**WORK ORDER**. Set down all of the entries below word for word, with the pictures left out.
^^^^^^^^
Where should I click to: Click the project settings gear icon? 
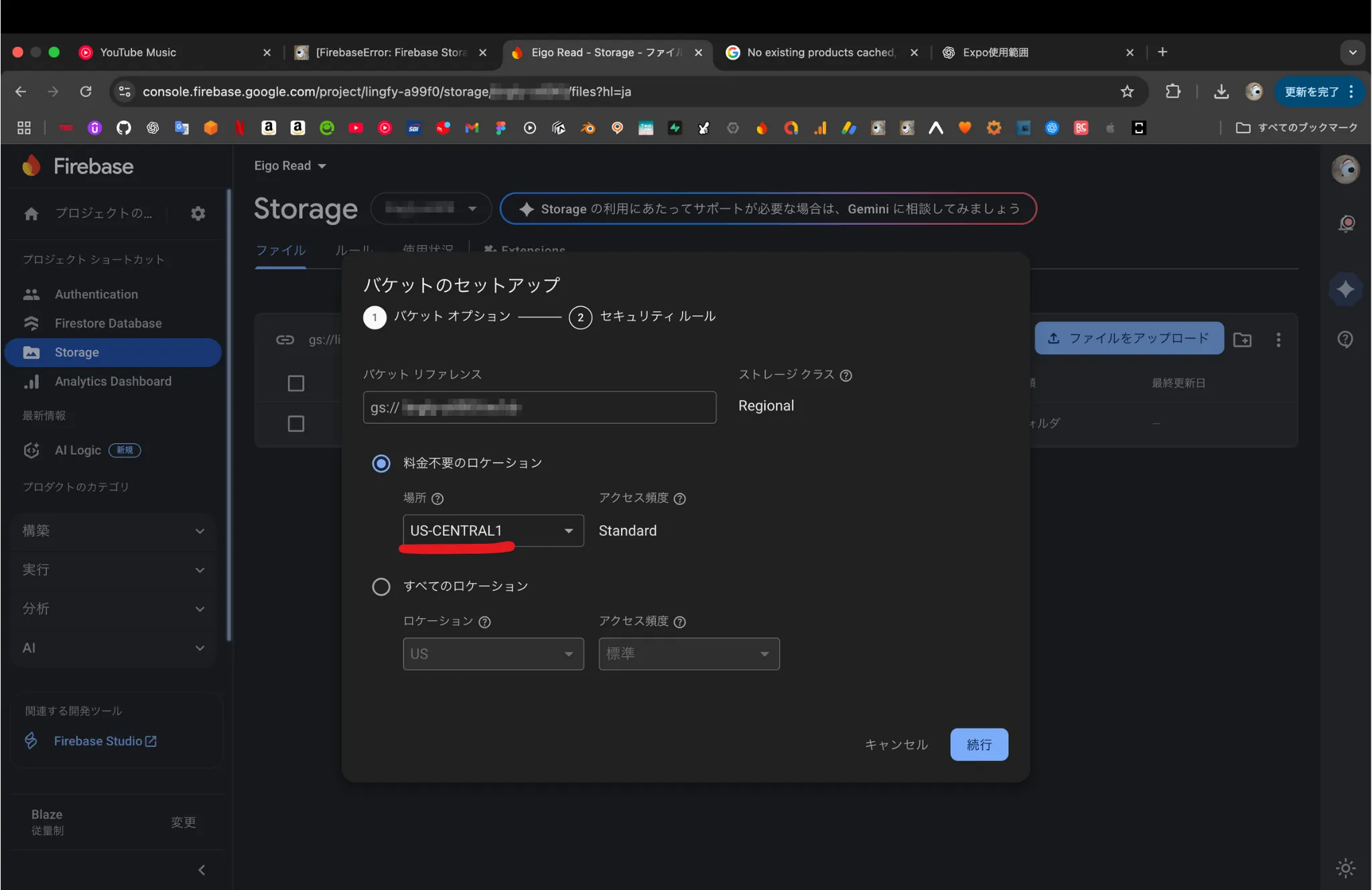[198, 214]
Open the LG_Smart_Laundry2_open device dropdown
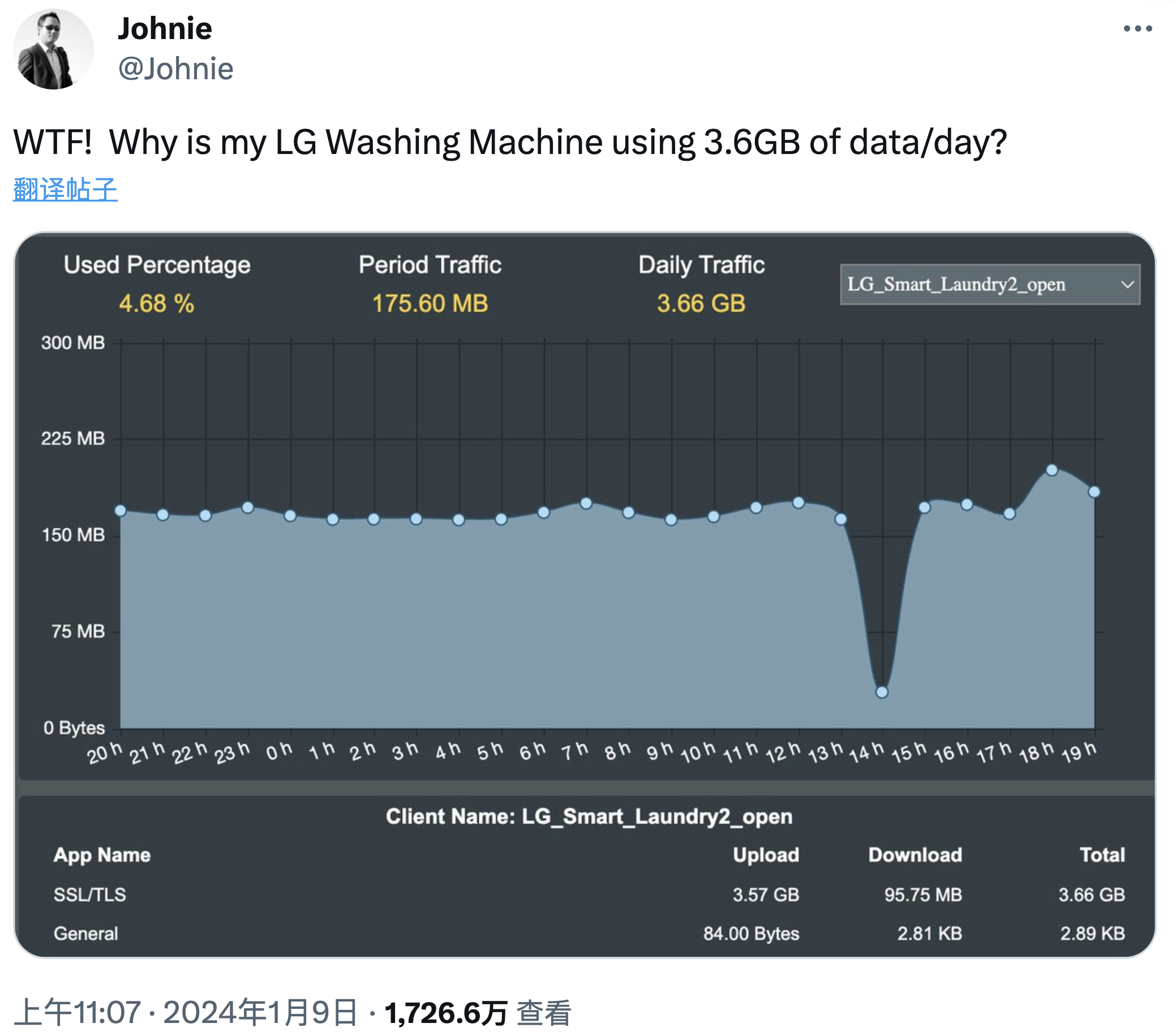The height and width of the screenshot is (1036, 1176). coord(989,284)
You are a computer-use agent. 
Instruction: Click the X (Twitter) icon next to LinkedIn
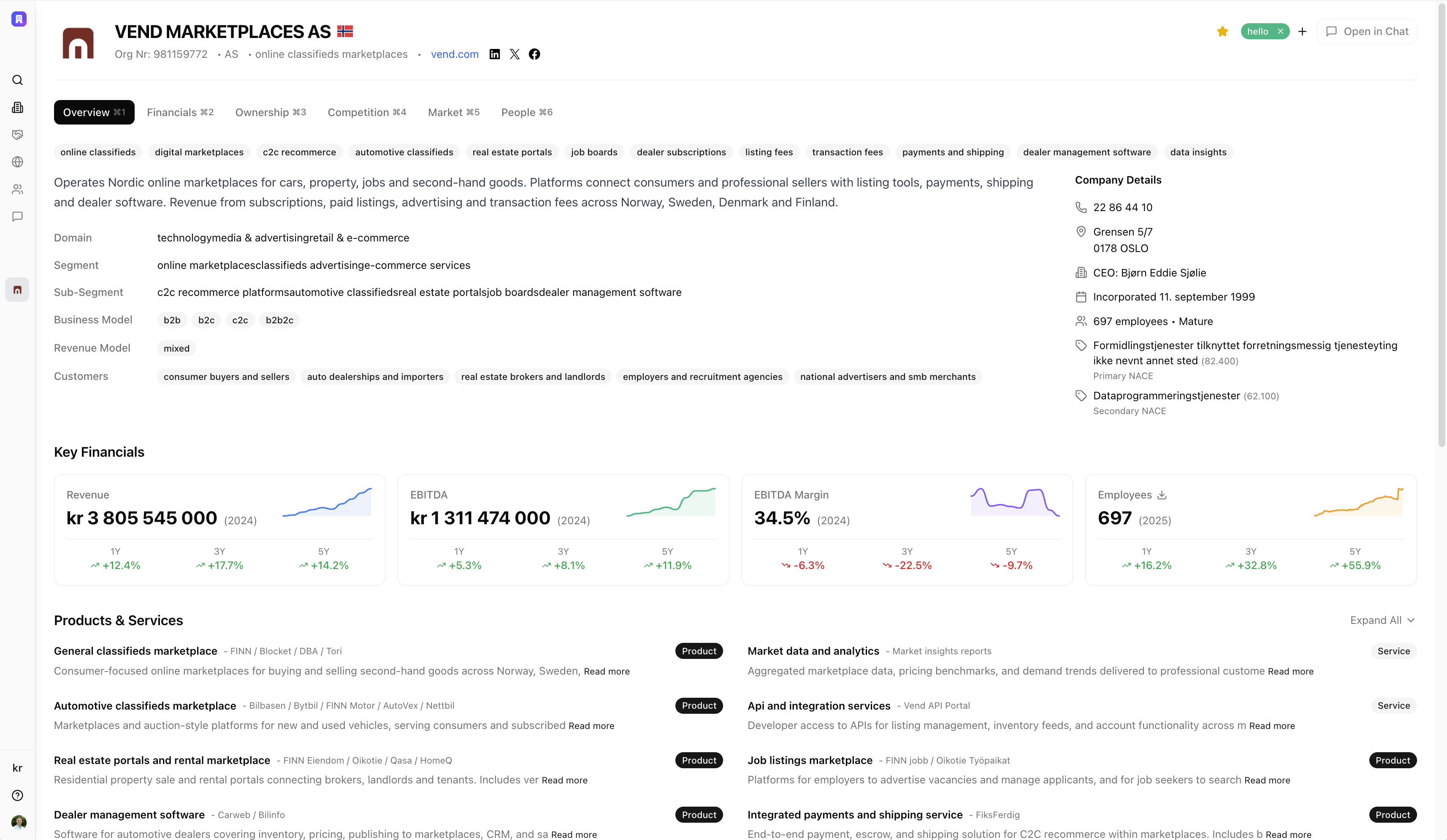pos(515,54)
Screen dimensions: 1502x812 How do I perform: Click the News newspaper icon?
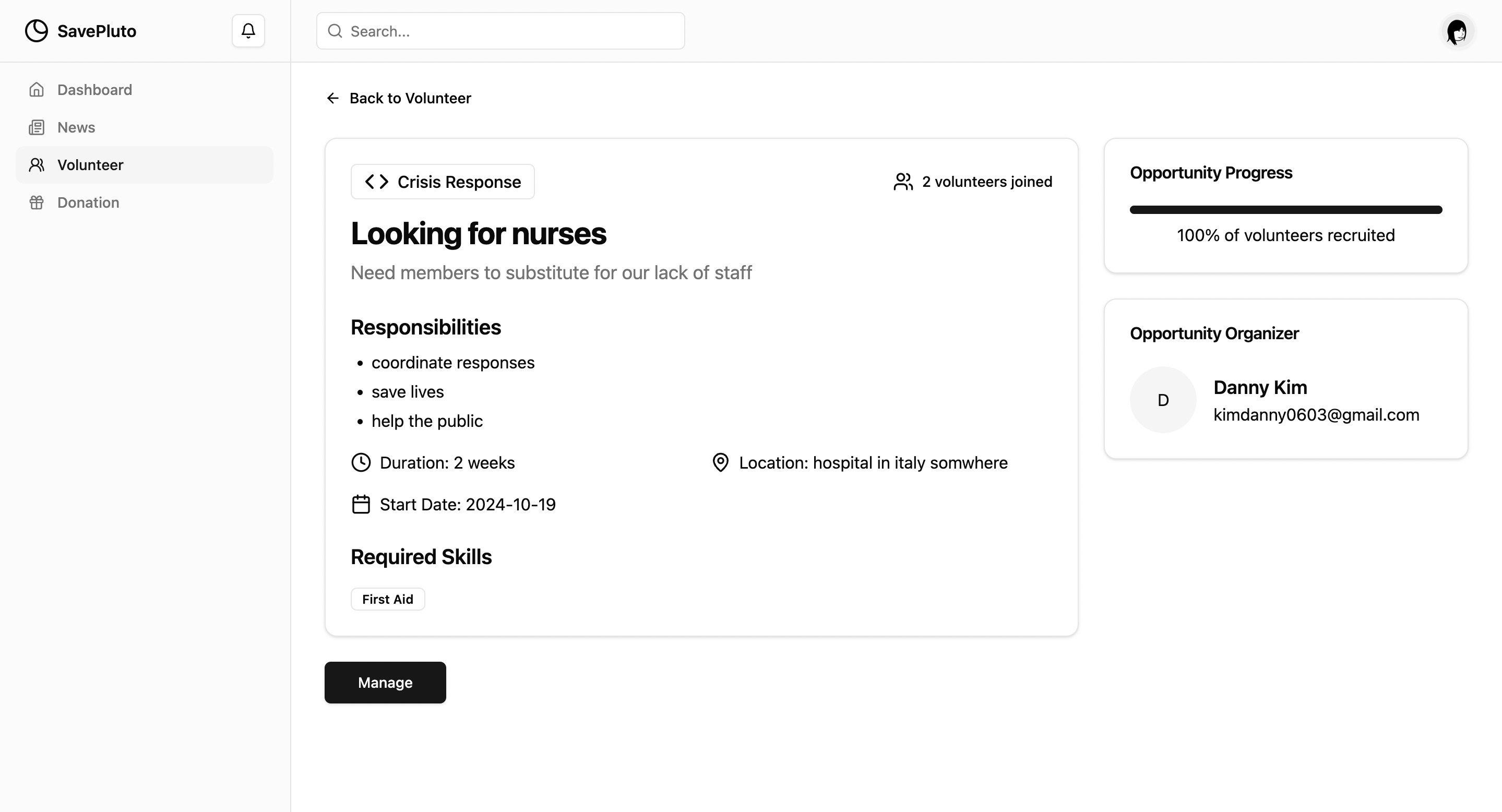coord(37,127)
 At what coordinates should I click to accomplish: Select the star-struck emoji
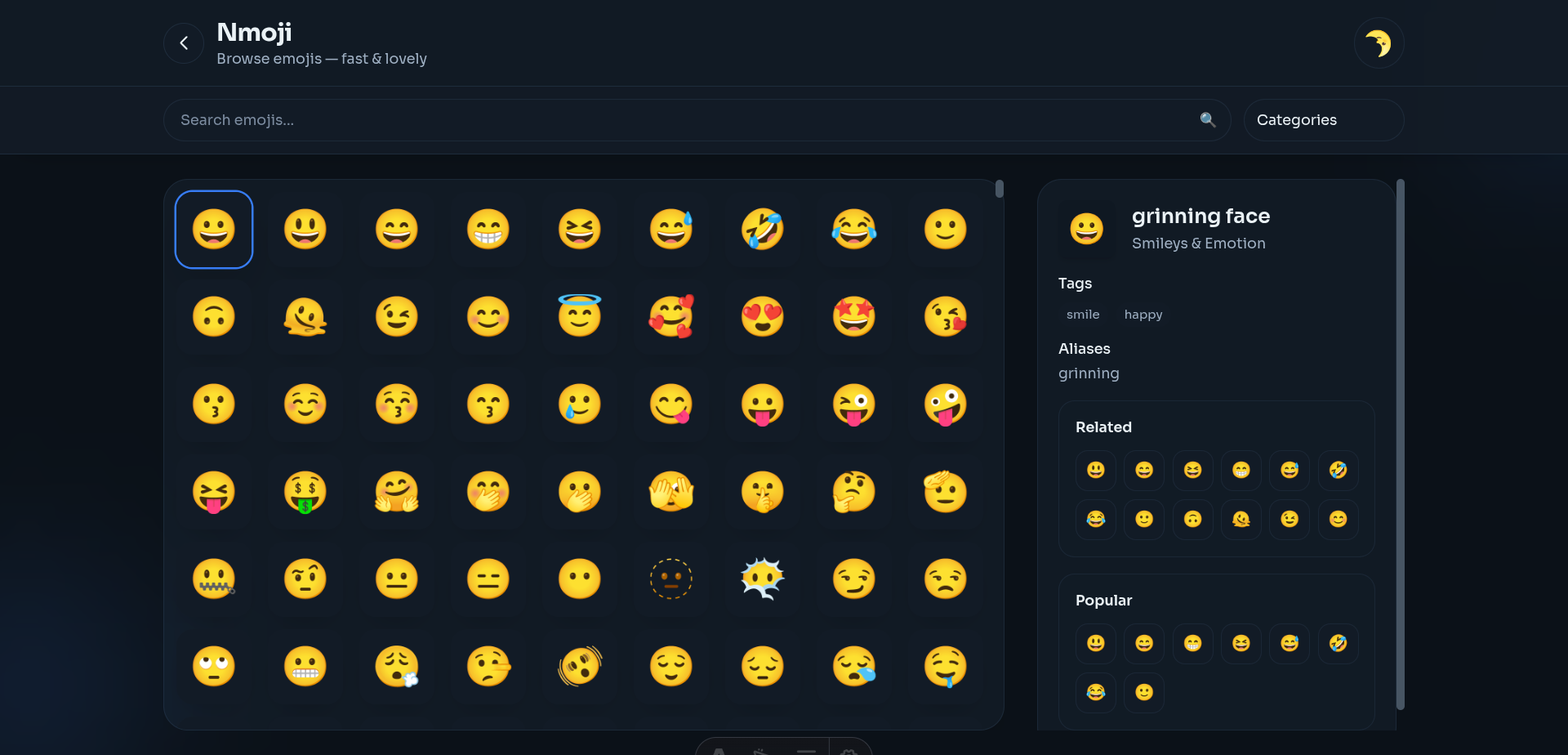point(853,316)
^^^^^^^^
**EXERCISE ANSWER**.
Where should I click to: Click the project settings gear icon? 
[198, 214]
Open the LG_Smart_Laundry2_open device dropdown
The height and width of the screenshot is (1036, 1176). coord(989,284)
You are a computer-use agent. 
Instruction: Click the X (Twitter) icon next to LinkedIn
pos(515,54)
Screen dimensions: 1502x812 How do I perform: Click the News newspaper icon?
coord(37,127)
 At what coordinates should I click to accomplish: Select the star-struck emoji
point(853,316)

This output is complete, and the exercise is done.